A concentração mínima de oxigênio dissolvido para
enquadramento em classe I é 6,0 mg/L e todos os valores
medidos situaram-se acima de 8,10 nesta coleta. O pH
medido situou-se na faixa de 7 a 8, estando em acordo com o
limite exigido na resolução citada (6,0 a 9,0). O critério
confiável mais importante para a truticultura é o suprimento
de água de boa qualidade. De acordo com Barbosa (2014,
apud TABATA, 2006), a vazão da água deve ser calculada
com base em períodos de estiagem e o teor de oxigênio
dissolvido (deve ser o de saturação), sendo o limite crítico
5,5 mg/L. O pH ideal é 7,0 (águas ácidas tornam os peixes
mais susceptíveis ao ataque de parasitas e águas alcalinas
possuem amônia na forma tóxica em maior proporção). O
valor de amônia na água bruta foi 0,10 mgN/L e este valor
não ultrapassa 0,19 mgN/L mesmo após a passagem pelos
tanques.

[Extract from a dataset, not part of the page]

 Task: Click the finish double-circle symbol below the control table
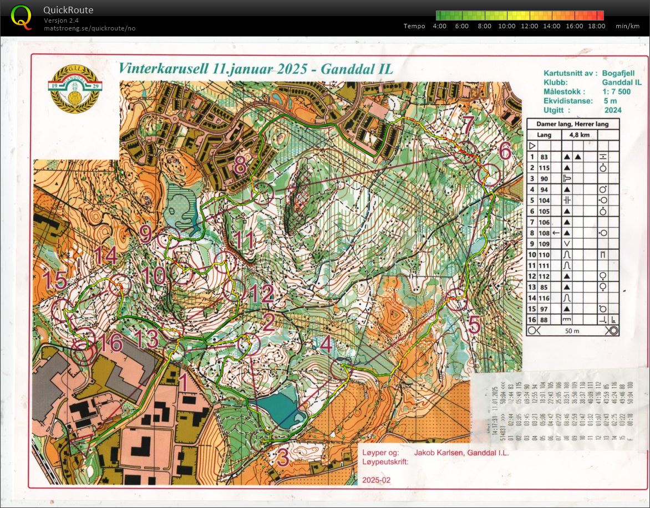point(612,331)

Este valor máximo diminui sucessivamente após a
passagem na lagoa de decantação e também ao longo do rio
após o lançamento. Este valor é considerado baixo, tendo
como parâmetro o limite para a resolução 357 que estabelece
3,7 mgN/L como limite máximo para águas com pH menor
ou igual a 7,5. Nitrato e nitrito não ultrapassaram 10 e 1
mgN/L, respectivamente, indicando que mesmo com a
oxigenação acentuada na água, não existe uma atividade
significativa de microrganismos que oxidam amônia e
nitrito, não ocorrendo impacto devido à presença destes
ânions. A nitrificação pode comprometer a qualidade da
água devido aos problemas associados à ingestão de nitrato
como câncer, por exemplo. a transparência ideal é de 95% e
a turbidez de 50% o limite inferior (acima deste limite pode
haver comprometimento de guelras). A DBO5 da água bruta
apresentou-se abaixo do limite estabelecido pela resolução
CONAMA 357 para água classe I, que é 3,0 mg/L. No
entanto este valor aumenta para 6,0 após o tanque de trutas e
diminui sucessivamente após o lançamento no rio. Segundo
a resolução CONANA 430/2011 que estabelece o
lançamento de efluentes em corpos hídricos, define a DBO5
de lançamento com limite máximo de 60 mg/L, sendo o
valor observado neste trabalho estando bem abaixo e sendo
igual a 5,0 mg/L. Ainda, os valores obtidos demonstram que
existe uma autodepuração no corpo hídrico e para a
condição estudada não parece haver impacto devido ao
aporte de matéria orgânica no corpo receptor.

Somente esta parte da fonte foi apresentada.